Tarde de toros

Sonaban las cinco de la tarde en el reloj de la peña taurina cuando los tertulianos interrumpieron el mus para examinar a aquel espontáneo que estaba plantado junto a la puerta. Tocado con un sombrero, charol en los zapatos y un traje recién planchado, el desconocido lucía un empaque que calmó la desconfianza de los habituales: aficionados al toro, antiguos espadas, monosabios y banderilleros.
Se dirigió al fondo de la sala, donde estaban colgados los cuadros y trofeos de los grandes del toreo, desde Belmonte y Guerrita hasta Ordóñez y Curro Romero, extrajo del sombrero algo parecido a un punzón y rasgo todos los lienzos. Los tertulianos corrieron hacia él como si hubiesen notado el pinchazo, pero entonces el toro se despojó del disfraz y les mostró dos pitones como dos estoques de acero.
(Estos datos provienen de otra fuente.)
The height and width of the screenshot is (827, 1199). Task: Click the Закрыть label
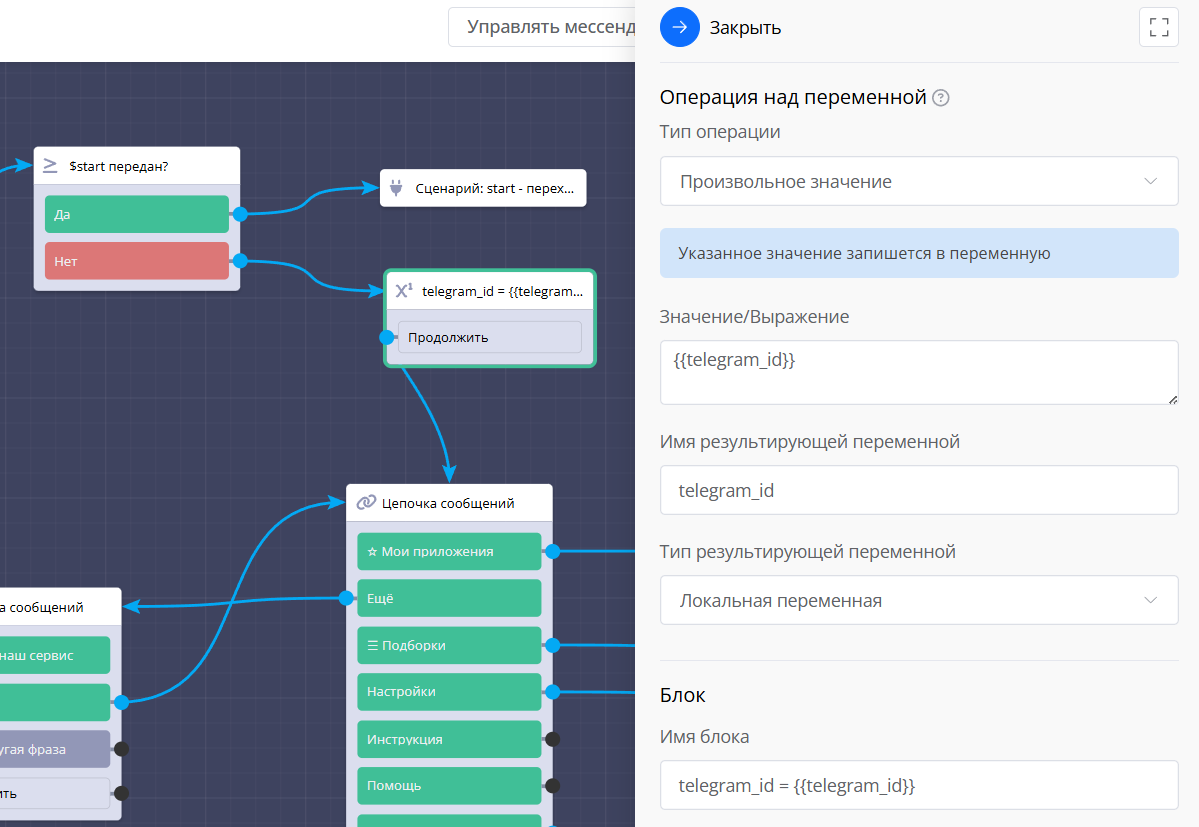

El más valiente de todos ellos tomó de una vitrina los trastos de Manolete y se dirigió hacia el morlaco, que escarbaba con las pezuñas levantando arena de los azulejos. En la primera envestida le desbarató la ingle con una cornada mortal de 25 centímetros, y así fueron cayendo, uno tras otro, todos los que tomaron la alternativa en aquella tarde de venganza y resentimiento.